====== Data provided

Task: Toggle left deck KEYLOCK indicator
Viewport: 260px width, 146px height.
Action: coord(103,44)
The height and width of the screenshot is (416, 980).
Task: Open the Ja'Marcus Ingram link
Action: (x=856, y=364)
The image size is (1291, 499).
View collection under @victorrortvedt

============

**About this exercise**
Transcribe, exactly and completely, all of the entries.

**Solution to the exercise**
Task: Toggle left deck KEYLOCK indicator
Viewport: 260px width, 146px height.
Action: coord(103,44)
The height and width of the screenshot is (416, 980).
Task: Open the Ja'Marcus Ingram link
Action: (x=856, y=364)
The image size is (1291, 499).
View collection under @victorrortvedt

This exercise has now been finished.